Let’s start with a bonus fact: cytarabine, also known as cytosine arabinoside, has arabinose sugar instead of deoxyribose sugar; so it’s similar enough to be incorporated as cytosine but prevents base stacking because the sugar is different; tumors are unable to remove the Ara-CTP and get termination of chain elongation –> multiple, shortened DNA strands
What are the unique side effects of cytarabine?
leukopenia, thrombocytopenia, anemia, stomatitis, elevated hepatic enzyme levels, and a form of pulmonary edema (linked more to experimental high-dose therapy)
Gemcitabine is a ____ analog that is converted into the active ____ and ____ nucleotide forms intracellularly.
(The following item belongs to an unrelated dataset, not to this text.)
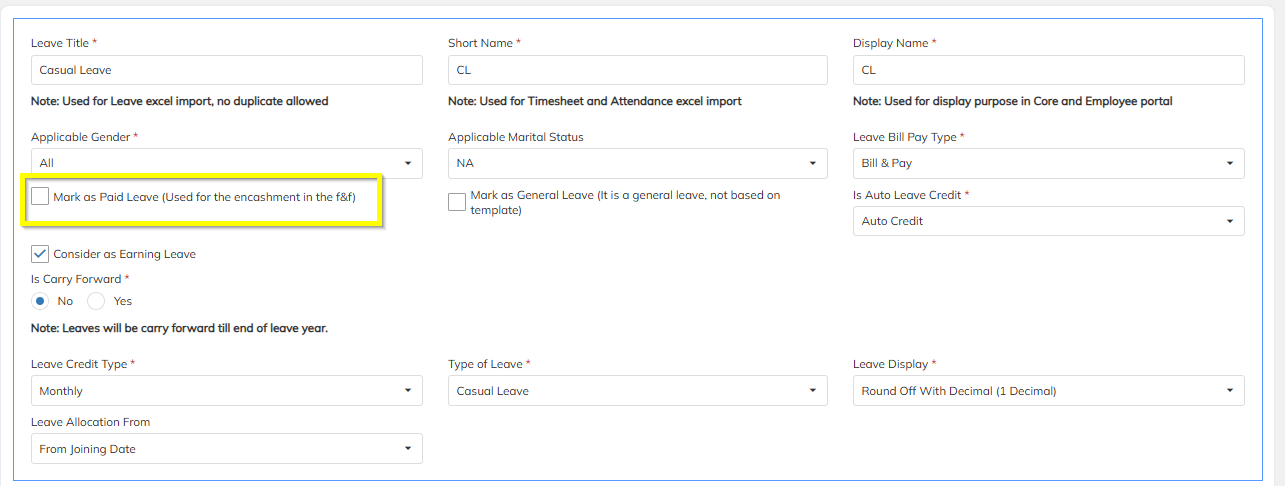Screen dimensions: 1285x486
Task: Select No for Is Carry Forward
Action: [x=41, y=301]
deoxycytidine; diphosphate and triphosphate
Mercaptopurine and its cousin thioguanine are activated by ____. and converted to what?
HGPRTases; toxic nucleotides that inhibit several enzymes involved in purine metabolism
There are 3 pathways by which mercaptopurine can be metabolized. What drug inhibits one of these pathways and what effect does that have?
allopurinol - inhibits conversion of 6-mercaptopurine to 6-thiouric acid; this inhibition leads to increased mercaptopurine toxicity
What is the effect of genetic polymorphisms on TPMT?
since TPMT is an enzyme that metabolizes mercaptopurine, polymorphisms result in a TPMT enzyme that has either high, intermediate, or low activity - this affects the rate at which mercaptopurine is metabolized and its subsequent toxicity
What is the toxicity profile unique to mercaptopurine?
- slow onset bone marrow depression
- jaundice, increased hepatic enzymes
Because thioguanine is not metabolized via the ____ pathway, it has no conflict with allopurinol.
6-thiouric acid
Hydroxyurea is a scavenger that captures the transient ____ ____ necessary for the conversion of ribonucleotides to ____, thereby preventing this final synthetic step and inhibiting cell division.
free radical; deoxyribonucleotides
What are the toxicities unique to hydroxyurea?
maculopapular rash, dermatomyositis-like skin changes, peripheral erythema, facial erythema, skin cancer, skin ulceration and skin darkening
What major toxicity will you associate with each of the following:
- capecitabine/cytarabine
- mercaptopurine/thioguanine
- methotrexate
- 5-FU
- hydroxyurea
- hand and foot syndrome
- pharmacogenetic dosing
- GI toxicity, renal precipitation
- hand and foot syndrome, GI toxicity
- desquamative interstitial pneumonitis, skin toxicities
Decreased activation is a resistance mechanism against what drugs?
mercaptopurine, thioguanine, gemcitabine, cytarabine, 5-FU
Increased inactivation is a resistance mechanisms against what drugs?
most purine and pyrimidine antimetabolites
Decreased accumulation is a resistance mechanisms against what drugs?
P-gp and reduced polyglutamation of methotrexate
Changes in target enzymes is a resistance mechanisms against what drugs?